Copy out again, unchanged, the listing below from the line that has "Task: Toggle the" through the line that has "Screen dimensions: 348x189".

[Input]

————

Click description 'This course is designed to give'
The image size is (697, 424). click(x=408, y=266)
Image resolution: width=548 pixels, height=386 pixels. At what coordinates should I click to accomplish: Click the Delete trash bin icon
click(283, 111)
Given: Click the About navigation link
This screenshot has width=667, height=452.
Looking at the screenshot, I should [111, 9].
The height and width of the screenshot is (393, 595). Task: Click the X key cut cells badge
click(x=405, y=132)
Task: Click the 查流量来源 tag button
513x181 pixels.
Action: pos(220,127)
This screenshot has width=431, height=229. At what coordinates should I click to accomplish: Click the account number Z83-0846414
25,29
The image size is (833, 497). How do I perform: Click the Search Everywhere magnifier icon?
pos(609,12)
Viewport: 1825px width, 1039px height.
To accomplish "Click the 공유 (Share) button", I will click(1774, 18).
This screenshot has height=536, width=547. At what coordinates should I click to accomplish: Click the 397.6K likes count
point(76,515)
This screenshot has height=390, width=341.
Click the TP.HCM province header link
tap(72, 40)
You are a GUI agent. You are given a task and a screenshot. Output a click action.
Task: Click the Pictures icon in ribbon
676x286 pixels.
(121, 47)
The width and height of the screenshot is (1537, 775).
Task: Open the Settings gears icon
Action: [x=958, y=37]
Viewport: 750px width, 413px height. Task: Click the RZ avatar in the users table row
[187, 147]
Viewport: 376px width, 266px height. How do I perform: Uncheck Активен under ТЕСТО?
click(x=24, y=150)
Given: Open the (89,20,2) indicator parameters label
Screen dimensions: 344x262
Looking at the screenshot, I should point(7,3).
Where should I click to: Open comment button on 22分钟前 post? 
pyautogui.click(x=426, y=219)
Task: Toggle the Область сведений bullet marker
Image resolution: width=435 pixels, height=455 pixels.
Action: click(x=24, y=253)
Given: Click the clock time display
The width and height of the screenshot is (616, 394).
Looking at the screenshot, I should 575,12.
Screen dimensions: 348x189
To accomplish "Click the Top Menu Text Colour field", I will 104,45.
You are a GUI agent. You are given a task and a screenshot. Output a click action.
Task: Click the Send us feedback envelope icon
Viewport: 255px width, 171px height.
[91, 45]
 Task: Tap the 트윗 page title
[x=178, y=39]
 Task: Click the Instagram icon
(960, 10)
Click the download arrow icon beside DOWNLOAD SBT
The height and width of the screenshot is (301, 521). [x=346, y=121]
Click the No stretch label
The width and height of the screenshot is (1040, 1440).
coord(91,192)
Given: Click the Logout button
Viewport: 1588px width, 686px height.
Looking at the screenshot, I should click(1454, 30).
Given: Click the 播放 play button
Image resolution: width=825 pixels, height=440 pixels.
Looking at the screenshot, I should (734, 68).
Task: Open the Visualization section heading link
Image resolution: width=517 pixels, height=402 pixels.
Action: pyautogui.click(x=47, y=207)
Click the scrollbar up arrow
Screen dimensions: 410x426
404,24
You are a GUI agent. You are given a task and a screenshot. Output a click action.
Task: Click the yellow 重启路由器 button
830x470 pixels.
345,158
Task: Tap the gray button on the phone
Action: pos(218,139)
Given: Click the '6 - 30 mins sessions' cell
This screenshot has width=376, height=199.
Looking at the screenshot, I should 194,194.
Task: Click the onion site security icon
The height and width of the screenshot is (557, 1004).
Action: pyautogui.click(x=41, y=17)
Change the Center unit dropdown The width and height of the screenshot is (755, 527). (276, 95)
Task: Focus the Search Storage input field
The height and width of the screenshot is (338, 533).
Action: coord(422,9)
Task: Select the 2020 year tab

————

[Solution below]
Task: Toggle the Область сведений bullet marker
Image resolution: width=435 pixels, height=455 pixels.
Action: click(x=24, y=253)
Given: Click the clock time display
The width and height of the screenshot is (616, 394).
Looking at the screenshot, I should 575,12.
Screen dimensions: 348x189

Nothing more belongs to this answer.